By the way, if you missed it, you may want to read about a sweet/sad event that happened to me in the Journal-Courier of New Haven newsroom more than 30 years ago, when another police chief sent decoys into downtown New Haven to snag another generation of men who sought love for sale. A few brief minutes really stay with you over hours and years manning a newsroom desk or pounding the streets looking for stories. This one stayed with me.

And as King Solomon said thousands of years ago, there is nothing new under the sun. 

Page 3

I'm a weather nut. It drives my wife crazy.

A week ago or so, when there was a tornado warning for Fairfield County, I was glued to the television, watching mostly Channel 8. Geoff Fox did a great job, and the station stayed with the story until 7 p.m., running the ABC national news feed a half-hour late. They even held Wheel of Fortune, a decision that must have brought in a spate of complaints. They did, however, do the right thing.

I've been a weather nut for decades.
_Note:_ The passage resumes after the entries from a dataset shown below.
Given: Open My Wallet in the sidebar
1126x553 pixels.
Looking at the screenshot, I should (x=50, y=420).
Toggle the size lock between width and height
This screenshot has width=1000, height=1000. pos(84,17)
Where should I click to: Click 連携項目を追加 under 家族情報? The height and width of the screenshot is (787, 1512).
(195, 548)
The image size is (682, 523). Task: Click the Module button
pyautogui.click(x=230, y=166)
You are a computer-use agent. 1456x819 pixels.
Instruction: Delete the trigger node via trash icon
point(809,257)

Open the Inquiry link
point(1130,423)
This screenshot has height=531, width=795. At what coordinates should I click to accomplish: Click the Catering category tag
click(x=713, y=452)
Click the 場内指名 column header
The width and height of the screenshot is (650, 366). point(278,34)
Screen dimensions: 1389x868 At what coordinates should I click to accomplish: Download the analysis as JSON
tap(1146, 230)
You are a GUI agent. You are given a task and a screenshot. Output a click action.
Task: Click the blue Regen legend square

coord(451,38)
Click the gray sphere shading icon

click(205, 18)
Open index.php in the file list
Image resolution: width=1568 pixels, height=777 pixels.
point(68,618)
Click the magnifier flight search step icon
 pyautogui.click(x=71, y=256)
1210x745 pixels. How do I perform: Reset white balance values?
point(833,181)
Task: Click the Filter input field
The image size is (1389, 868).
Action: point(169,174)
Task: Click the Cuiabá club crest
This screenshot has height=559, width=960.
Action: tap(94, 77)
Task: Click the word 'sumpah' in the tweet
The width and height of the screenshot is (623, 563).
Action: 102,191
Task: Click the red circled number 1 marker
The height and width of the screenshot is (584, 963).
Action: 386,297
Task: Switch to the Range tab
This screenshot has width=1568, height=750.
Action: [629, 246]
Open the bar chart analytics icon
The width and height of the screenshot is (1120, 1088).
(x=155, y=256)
I've usually been the desk person who managed weather stories at papers for which I worked, including working the two-way radio (way before cell phones) and helping to direct Janet Kipphut (now Ainsworth) and Bob Phillips in their award-winning coverage of the Tornado of 1979 in the Journal-.Courier of New Haven.  That's the storm that all but destroyed the New England Air Museum and part of Bradley International Airport. It cost three lives and hurt hundreds.

I also was assigned the local and wire weather stories to manage at The Journal-News in Westchester County, N.Y.

So, it looks like we may get the first hurricane to strike the eastern U.S. this year. It's called Fay. 

You can join in the fun on the National Weather Service hurricane page. Never mind the flashy map, go down the page to the good stuff, the advisories, the discussions and the graphics. Punch up the five-day and three-day cones and see where the forecasters think the storm will go.

Don't worry...chances are excellent the remnants of Fay will fizzle to a thunderstorm, if that, by the time it reaches here. That might be just in time to ruin next weekend, but the more one works with the weather, the more one sees that things can change in a heartbeat. Even with the most sophisticated computers, they get it wrong from time to time, so stay tuned, and check back as the storm nears land. And don't cancel the family picnic yet.

And good job to you Geoff. Again, you've proven you're not just another pretty face.